▶ Task to carry out
Leaving out all pictures, return exactly the lines from the one that contains "Task: Select the 项目 project icon" through the end of the data below.

▶ Records provided
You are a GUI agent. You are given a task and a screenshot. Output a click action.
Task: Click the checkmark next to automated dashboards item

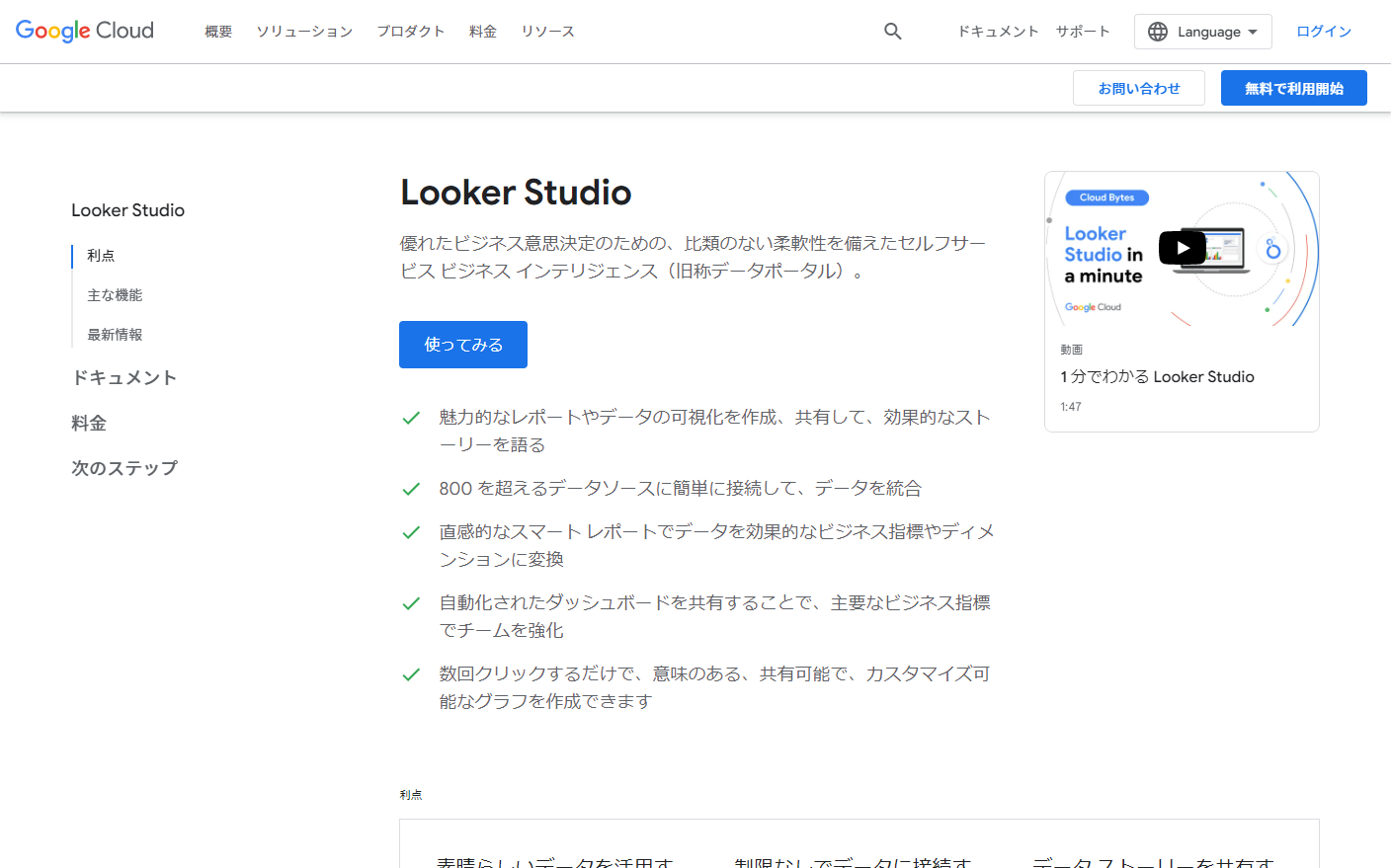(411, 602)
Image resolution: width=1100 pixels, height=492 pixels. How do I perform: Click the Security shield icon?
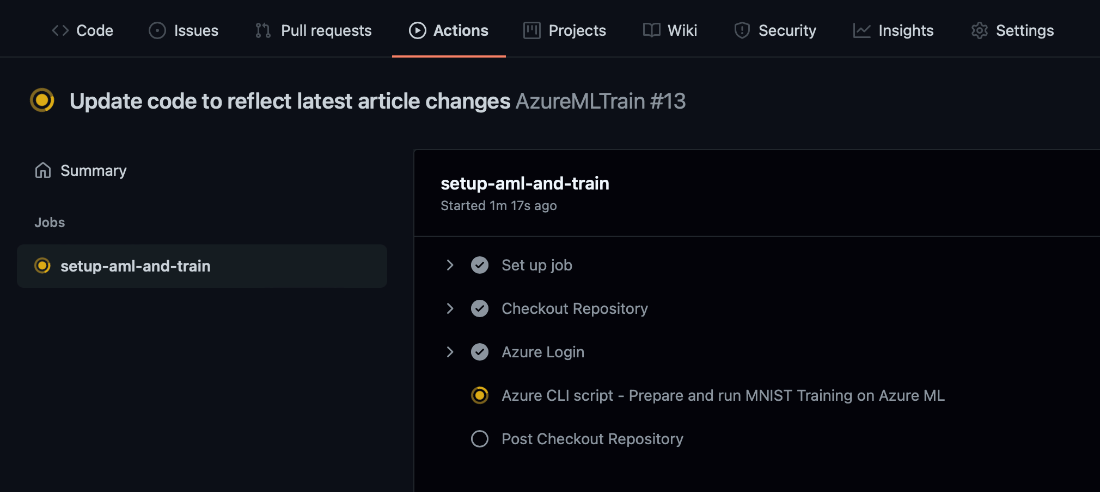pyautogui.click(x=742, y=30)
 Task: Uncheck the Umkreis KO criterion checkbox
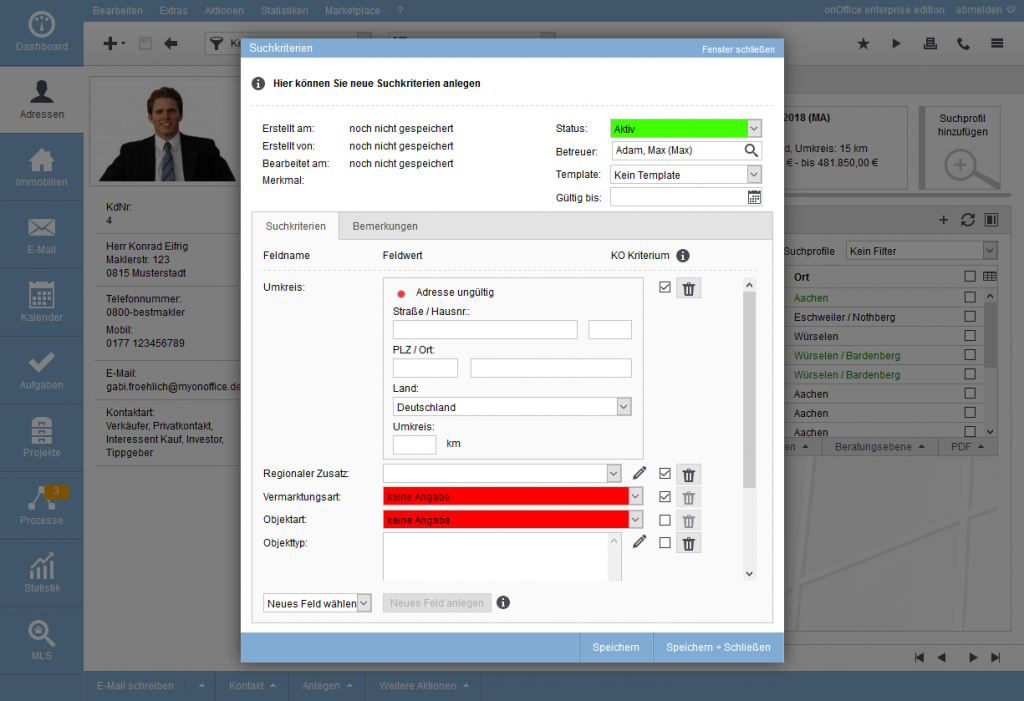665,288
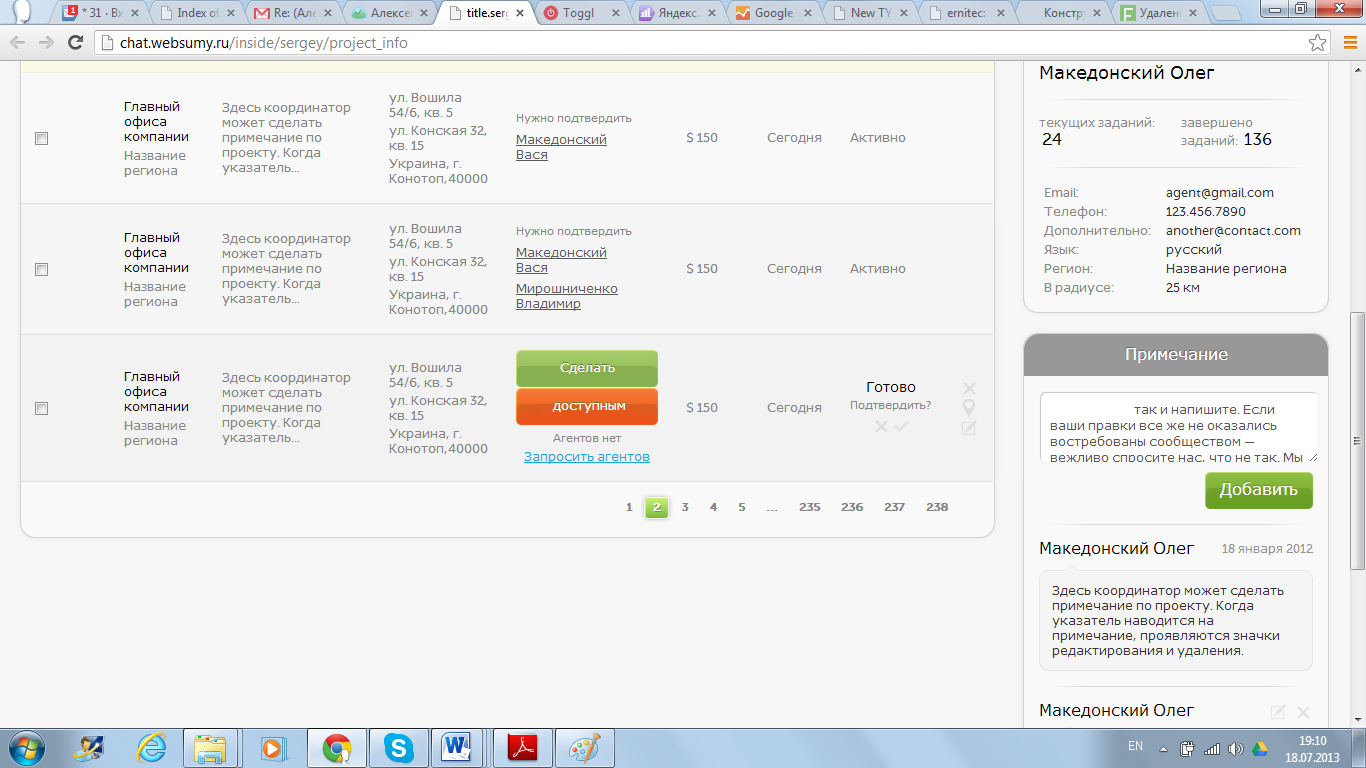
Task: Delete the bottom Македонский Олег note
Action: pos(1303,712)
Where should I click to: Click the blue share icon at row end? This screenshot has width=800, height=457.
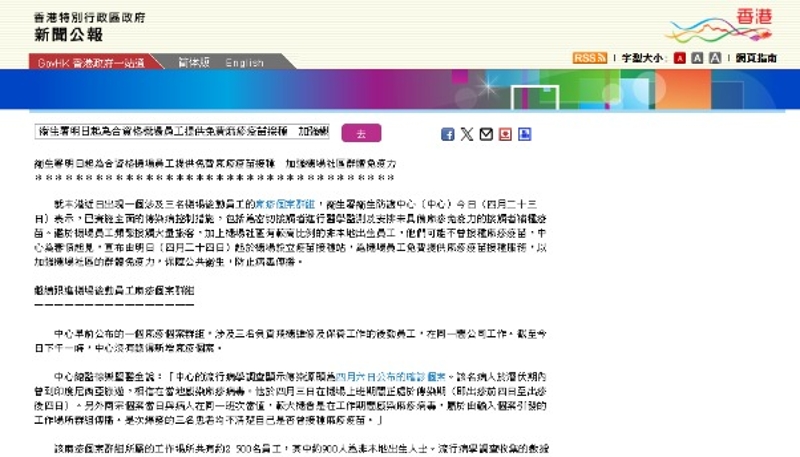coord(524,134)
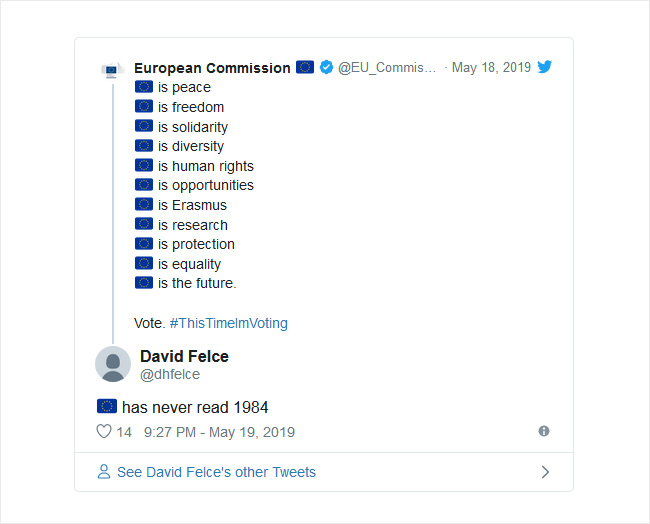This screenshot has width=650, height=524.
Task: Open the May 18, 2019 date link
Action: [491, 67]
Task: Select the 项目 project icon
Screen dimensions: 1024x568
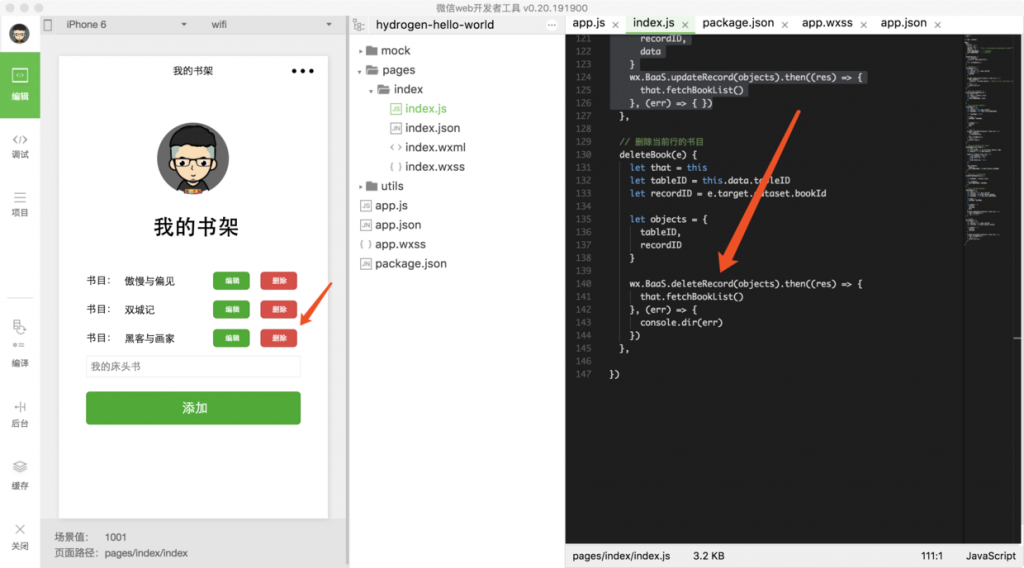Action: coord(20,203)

▶ Reply to the task
Task: Select the 项目 project icon
Screen dimensions: 1024x568
Action: coord(20,203)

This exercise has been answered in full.